Man’s Inner A-hole

The other day, my not so pleasant “Inner A-hole” snuck out for a brief public appearance. Made me stop and think: Do all men have an Inner A-hole?

Some days it really doesn’t take much for me to reveal mine.

Just a quick challenge to my own sense of perfection, an observation by someone else that I flubbed a job that I thought was completed perfectly, a rude driver that assaults my perfection behind the wheel.

I have a few friends that appear to be “cool as cucumbers,” which probably means they spend a lot of time in their respective veggie crispers. I admire their seeming coolness in the face of the rigors of day-to-day living.

And, I find my self wondering: Does so-and-so ever lose his cool? Show his emotion? How does he stay so much in control? Doesn’t he see the intrinsic value in the occasional snarky comment?

God, I hope my situation isn’t merely a case of arrested development.

When these seemingly simple matters take on the characteristics of frontal attacks to me, my wife, the psychologist, reminds me that I’m just having an “Attack of the Humans.” In other words, relax … as a human you’re granted a certain amount of behavioral slack in this world. Key phrase being … “a certain amount.”

I just hope that I haven’t reached my limit for this go round.

There’s some truth to the axiom that “safety in numbers” matters. We all find comfort in discovering that we’re not alone in our behavior. And when I’m busy being a negative influence, I generally feel better when I can say, “He’s a bigger A-hole then I am.”

So I prefer to think that although all men have what I call an Inner A-hole, not all men are A-holes. It’s just a matter of how frequently we’re called upon to wipe up our mess … in public!

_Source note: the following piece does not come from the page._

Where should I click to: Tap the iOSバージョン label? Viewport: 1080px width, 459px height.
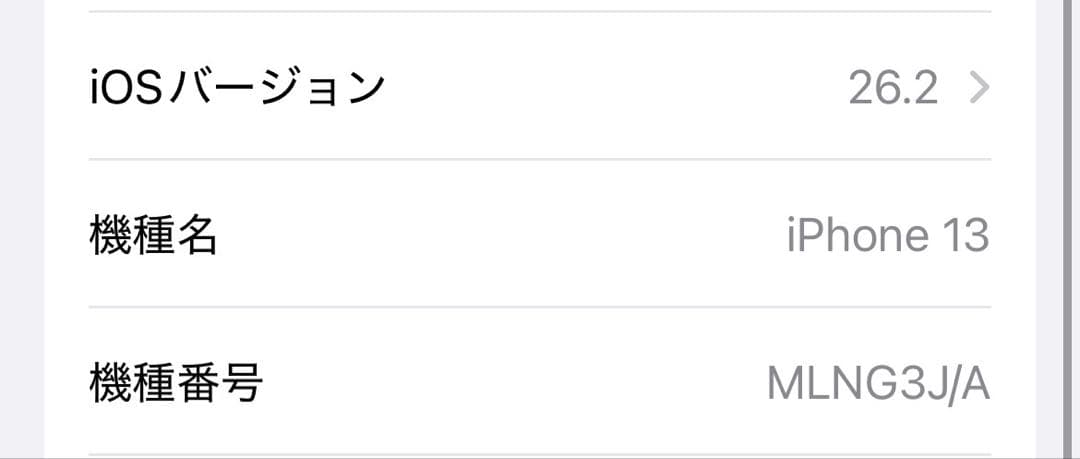coord(237,88)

12 thoughts on “Man’s Inner A-hole

  1. Good grief! Writer, editor, blogger and self-head-shrinker, too! Bravo!

    (However, ya might wanna keep an eye out just in case those toilet paper people appear and ask you to “go commando” at a particularly inopportune time…)

    • Hey … In Inner A-hole status, one can “Go Commando.” Once you’re “exposed,” however, one must wipe carefully … There may be a follow-up at a later date on “papering your ass.”

      Thanks for reading and supporting me.

  2. Hey there…..to know you is to love you. It might be fun someday to get a follow up that talks about your reaching that place of being an A-hole and then stopping and sitting quietly to see where it comes from. Are they showing you something that you don’t want to see in you? I am willing to believe that you get some kind of kick out of it. No matter, no judgment here as you are just as perfect as those who seem to have no A-hole response. This is not a perfect/imperfect thing.

    • Hey … You sound just like my “psychologist” who is also my wife … Those questions are the growth questions that propel us forward and further away from our “A-Hole” behavior … internal or external.

      Thanx for reading and encouraging me …hugs

  3. You can’t BE an A-Hole, even if you have an Inner one. Otherwise, you wouldn’t have such a brilliant wife!

    • Hey … that was “my secret.” Now that I’ve been “exposed,” I’ll have to take a different tack on my Blog. She does serve as my Muse, as well as my editor and my critic … She is brilliant, also.

      Thanx for reading and supporting me.

    • Snark? I always thought that was a vacuum cleaner … oh, never mind — that’s a Shark!

      I place great value in never allowing the opportunity to be a Snark Delivery Boy. Hey, maybe I can star in the new movie … “Snarknado.”

      Thanx for reading and supporting me!

    • Warren … thanx for reading and commenting … As a Jersey Boy, you do have a distinct advantage … Though, for some folks, it’s not the environment as much as it is the “genes.” You decide.

  4. As I read this negative poop !! I realize that there is a need for ” A -hole” insurance.That’s why we get married.Your wife is not doing a good job!!
    Now that I think about it,mine either.

    • Hey … There isn’t an insurance policy that ever “pays out.” The only thing I have to say is our respective wives have a huge problem on their hands and we are lifelong projects. Fortunately, i think I’m worth it … i’ll have to float that by her later.